== Provided records ==
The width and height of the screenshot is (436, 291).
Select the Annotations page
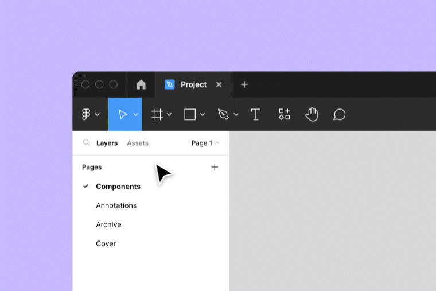coord(116,205)
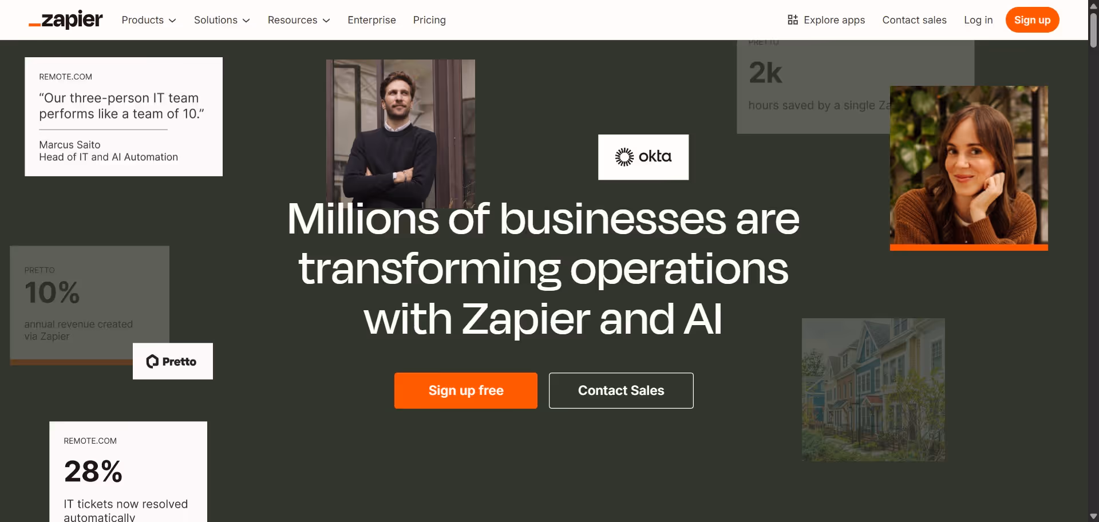Click the Log in link
The image size is (1099, 522).
[978, 20]
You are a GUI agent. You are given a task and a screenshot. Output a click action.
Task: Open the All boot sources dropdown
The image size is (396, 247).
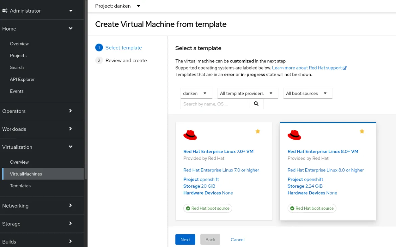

== Exercise brief ==
Wherever the string "screenshot" occurs in the records above, copy that line.

== Reply ==
The width and height of the screenshot is (436, 291).
You are a GUI agent. You are given a task and a screenshot. Output a click action.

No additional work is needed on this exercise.